- _What this task involves_: If an entry holds a picture, leave that picture out. Give everything else again exactly.

- _Provided material_:
--*--
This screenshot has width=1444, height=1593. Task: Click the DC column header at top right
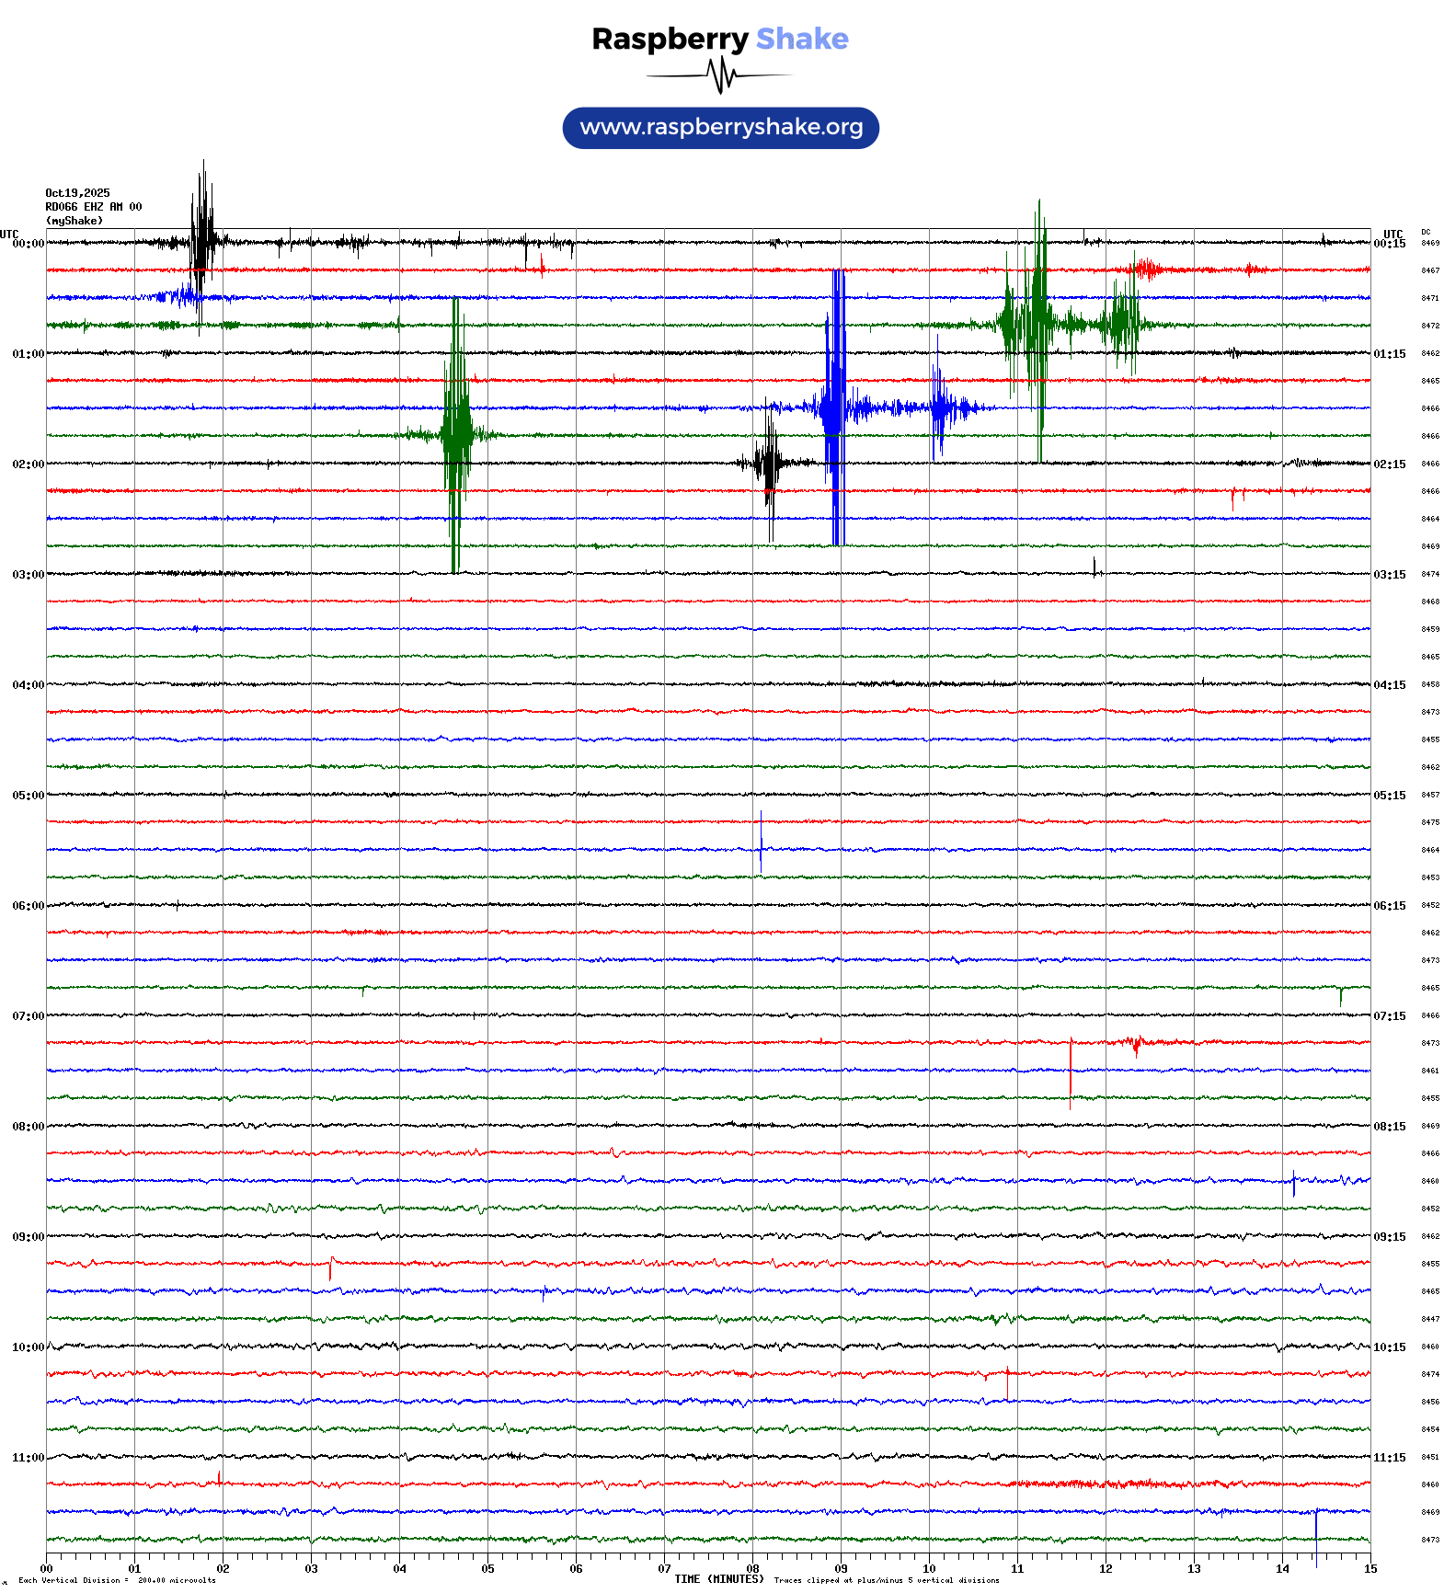[1426, 233]
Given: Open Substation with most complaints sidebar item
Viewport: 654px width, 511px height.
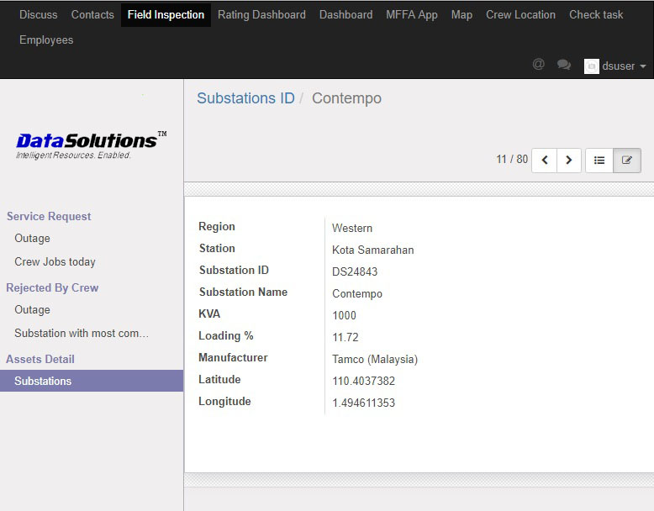Looking at the screenshot, I should 82,333.
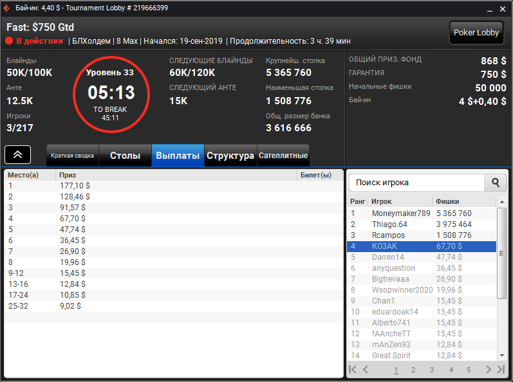
Task: Switch to the Столы tab
Action: 125,156
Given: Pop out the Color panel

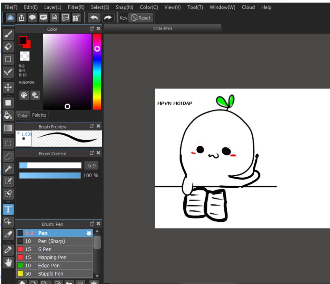Looking at the screenshot, I should point(92,29).
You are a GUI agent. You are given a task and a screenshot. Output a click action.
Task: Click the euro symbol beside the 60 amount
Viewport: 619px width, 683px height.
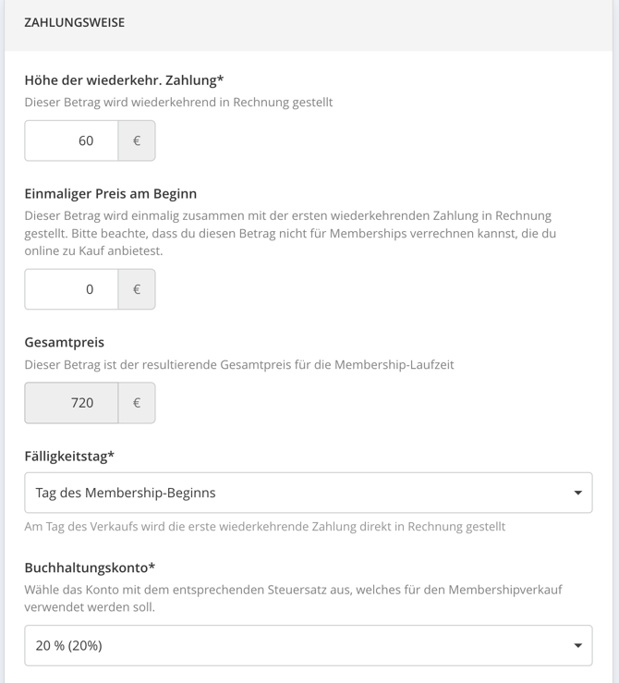(137, 140)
--*--
- _Written solution_:
This screenshot has width=1444, height=1593. Task: Click the DC column header at top right
[1426, 233]
Given: Open Substation with most complaints sidebar item
Viewport: 654px width, 511px height.
Looking at the screenshot, I should 82,333.
Task: Switch to the Столы tab
Action: 125,156
Given: Pop out the Color panel

Looking at the screenshot, I should point(92,29).
You are a GUI agent. You are given a task and a screenshot. Output a click action.
Task: Click the euro symbol beside the 60 amount
Viewport: 619px width, 683px height.
(137, 140)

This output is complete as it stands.